PyMuPDF is hosted on GitHub. Because we rely on MuPDF’s C library, installation consists of two separate steps for all platforms except for MS Windows:
- Installation of MuPDF: this involves downloading the source from their website and then compiling it on your machine.
- Installation of PyMuPDF: this step is normal Python procedure. Usually you will have to adapt the
setup.py
to point to correctinclude
andlib
directories of your generated MuPDF.
For the Windows platform we have however combined these steps and offer binaries, available in ZIP and wheel formats. This installation material is contained in a separate GitHub repository and obsoletes all other download and generation work.

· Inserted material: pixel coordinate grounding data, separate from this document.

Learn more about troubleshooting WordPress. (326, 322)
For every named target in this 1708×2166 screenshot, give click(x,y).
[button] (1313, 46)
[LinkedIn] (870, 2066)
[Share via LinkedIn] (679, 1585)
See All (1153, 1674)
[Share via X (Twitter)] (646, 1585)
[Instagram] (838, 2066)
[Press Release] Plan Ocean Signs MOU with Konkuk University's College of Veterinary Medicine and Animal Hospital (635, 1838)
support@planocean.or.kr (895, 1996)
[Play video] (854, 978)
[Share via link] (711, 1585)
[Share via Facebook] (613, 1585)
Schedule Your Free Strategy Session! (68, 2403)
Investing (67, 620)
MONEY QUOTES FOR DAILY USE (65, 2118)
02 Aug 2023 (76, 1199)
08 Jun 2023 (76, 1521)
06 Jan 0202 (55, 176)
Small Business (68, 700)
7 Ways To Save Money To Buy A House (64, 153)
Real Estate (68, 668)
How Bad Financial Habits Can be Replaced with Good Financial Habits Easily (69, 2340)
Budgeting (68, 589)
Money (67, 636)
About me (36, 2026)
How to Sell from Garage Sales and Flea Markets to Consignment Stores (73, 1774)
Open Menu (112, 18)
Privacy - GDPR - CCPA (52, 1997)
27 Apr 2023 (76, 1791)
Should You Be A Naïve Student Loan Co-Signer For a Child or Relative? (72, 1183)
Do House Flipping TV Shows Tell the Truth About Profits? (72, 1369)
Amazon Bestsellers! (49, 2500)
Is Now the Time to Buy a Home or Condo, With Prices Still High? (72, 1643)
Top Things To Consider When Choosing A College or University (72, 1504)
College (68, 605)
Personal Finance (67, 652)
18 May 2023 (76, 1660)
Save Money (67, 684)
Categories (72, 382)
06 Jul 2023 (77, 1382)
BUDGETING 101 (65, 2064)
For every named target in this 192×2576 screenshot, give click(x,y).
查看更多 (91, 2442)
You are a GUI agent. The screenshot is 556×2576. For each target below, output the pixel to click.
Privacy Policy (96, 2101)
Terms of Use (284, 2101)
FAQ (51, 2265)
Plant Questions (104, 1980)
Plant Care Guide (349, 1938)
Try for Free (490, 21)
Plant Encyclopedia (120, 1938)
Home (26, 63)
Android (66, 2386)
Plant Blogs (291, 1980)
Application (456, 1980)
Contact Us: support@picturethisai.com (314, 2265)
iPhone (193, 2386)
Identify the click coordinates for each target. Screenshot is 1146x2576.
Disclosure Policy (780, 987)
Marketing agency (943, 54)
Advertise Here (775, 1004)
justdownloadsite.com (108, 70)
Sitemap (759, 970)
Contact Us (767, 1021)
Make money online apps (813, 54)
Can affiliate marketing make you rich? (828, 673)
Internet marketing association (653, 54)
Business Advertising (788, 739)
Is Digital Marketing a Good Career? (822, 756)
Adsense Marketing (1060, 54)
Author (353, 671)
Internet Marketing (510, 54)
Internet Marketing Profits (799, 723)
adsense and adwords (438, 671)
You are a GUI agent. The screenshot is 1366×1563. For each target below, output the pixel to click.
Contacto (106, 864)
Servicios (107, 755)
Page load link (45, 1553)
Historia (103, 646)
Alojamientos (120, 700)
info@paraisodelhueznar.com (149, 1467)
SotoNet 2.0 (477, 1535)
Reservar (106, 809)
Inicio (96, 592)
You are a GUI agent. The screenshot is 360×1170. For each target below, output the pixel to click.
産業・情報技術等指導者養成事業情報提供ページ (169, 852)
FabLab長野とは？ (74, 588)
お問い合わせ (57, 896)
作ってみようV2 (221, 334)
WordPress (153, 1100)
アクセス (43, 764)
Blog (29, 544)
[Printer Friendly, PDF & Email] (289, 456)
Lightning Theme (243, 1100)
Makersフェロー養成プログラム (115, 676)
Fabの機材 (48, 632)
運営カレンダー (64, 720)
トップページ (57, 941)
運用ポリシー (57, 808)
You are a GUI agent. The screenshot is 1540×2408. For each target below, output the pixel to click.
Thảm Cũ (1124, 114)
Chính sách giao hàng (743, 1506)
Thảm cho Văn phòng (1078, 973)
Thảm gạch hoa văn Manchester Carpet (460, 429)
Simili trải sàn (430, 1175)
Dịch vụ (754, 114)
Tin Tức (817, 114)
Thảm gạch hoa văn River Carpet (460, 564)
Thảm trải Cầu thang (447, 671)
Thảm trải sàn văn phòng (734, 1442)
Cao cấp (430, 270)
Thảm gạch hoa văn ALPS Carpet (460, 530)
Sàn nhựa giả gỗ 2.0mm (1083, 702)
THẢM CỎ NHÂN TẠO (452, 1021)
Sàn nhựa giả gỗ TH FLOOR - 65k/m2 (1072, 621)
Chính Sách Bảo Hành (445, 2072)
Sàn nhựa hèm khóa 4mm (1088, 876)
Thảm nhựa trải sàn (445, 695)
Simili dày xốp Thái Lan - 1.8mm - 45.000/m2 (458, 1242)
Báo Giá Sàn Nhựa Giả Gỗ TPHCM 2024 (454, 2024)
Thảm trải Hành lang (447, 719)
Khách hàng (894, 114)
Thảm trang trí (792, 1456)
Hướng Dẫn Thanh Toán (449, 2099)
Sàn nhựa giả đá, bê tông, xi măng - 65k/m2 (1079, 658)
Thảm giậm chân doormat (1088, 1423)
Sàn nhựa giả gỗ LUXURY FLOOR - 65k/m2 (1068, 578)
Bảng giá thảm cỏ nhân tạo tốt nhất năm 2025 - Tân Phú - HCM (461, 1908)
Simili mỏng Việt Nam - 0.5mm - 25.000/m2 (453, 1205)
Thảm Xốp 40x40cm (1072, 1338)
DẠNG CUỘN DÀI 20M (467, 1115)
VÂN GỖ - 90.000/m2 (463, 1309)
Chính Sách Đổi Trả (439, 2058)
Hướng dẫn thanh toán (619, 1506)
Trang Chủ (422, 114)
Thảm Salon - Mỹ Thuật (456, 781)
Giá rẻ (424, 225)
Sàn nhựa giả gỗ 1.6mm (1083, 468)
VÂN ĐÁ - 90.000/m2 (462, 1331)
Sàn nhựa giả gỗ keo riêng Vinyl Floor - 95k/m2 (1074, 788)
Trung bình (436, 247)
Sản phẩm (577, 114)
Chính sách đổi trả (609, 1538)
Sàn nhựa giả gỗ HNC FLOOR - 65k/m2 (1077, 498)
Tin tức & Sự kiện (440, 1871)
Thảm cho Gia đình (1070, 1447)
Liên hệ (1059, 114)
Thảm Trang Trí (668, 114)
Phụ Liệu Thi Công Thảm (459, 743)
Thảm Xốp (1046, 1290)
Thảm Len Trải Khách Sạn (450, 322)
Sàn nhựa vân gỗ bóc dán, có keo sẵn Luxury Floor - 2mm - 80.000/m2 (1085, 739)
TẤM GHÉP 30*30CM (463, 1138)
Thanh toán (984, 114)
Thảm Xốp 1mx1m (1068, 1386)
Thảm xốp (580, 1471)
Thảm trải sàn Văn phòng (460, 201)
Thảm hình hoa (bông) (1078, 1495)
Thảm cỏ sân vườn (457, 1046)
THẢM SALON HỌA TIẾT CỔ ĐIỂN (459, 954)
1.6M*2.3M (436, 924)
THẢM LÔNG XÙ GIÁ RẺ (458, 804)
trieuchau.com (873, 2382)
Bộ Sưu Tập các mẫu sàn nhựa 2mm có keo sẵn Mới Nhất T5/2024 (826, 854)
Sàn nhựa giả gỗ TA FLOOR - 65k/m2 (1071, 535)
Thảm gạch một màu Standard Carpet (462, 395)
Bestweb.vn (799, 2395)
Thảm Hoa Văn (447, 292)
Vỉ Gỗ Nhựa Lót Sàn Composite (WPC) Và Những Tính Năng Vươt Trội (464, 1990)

You only need to choose which Python version and bitness you want and then download the respective zip or wheel file (less than 3 MB).
For installation details check out the respective chapter.
We also are registered on PyPI.
There exist several demo and example programs in the main repository, ranging from simple code snippets to full-featured utilities, like text extraction, PDF joiners and bookmark maintenance.
Interesting PDF manipulation and generation functions have been added over time, including metadata and bookmark maintenance, document restructuring, annotation / link handling and document or page creation.
Note on the Name fitz
The standard Python import statement for this library is import fitz
. This has a historical reason:
The original rendering library for MuPDF was called Libart
.
“After Artifex Software acquired the MuPDF project, the development focus shifted on writing a new modern graphics library called ``Fitz``. Fitz was originally intended as an R&D project to replace the aging Ghostscript graphics library, but has instead become the rendering engine powering MuPDF.” (Quoted from Wikipedia).
License
PyMuPDF is distributed under GNU GPL V3 (or later, at your choice).
MuPDF is distributed under a separate license, the GNU AFFERO GPL V3.
Both licenses apply, when you use PyMuPDF.
Note
Version 3 of the GNU AFFERO GPL is a lot less restrictive than its earlier versions used to be. It basically is an open source freeware license, that obliges your software to also being open source and freeware. Consult this website, if you want to create a commercial product with PyMuPDF.
Covered Version
This documentation covers PyMuPDF 1.12.2 features as of 2018-01-14, 15:20:51.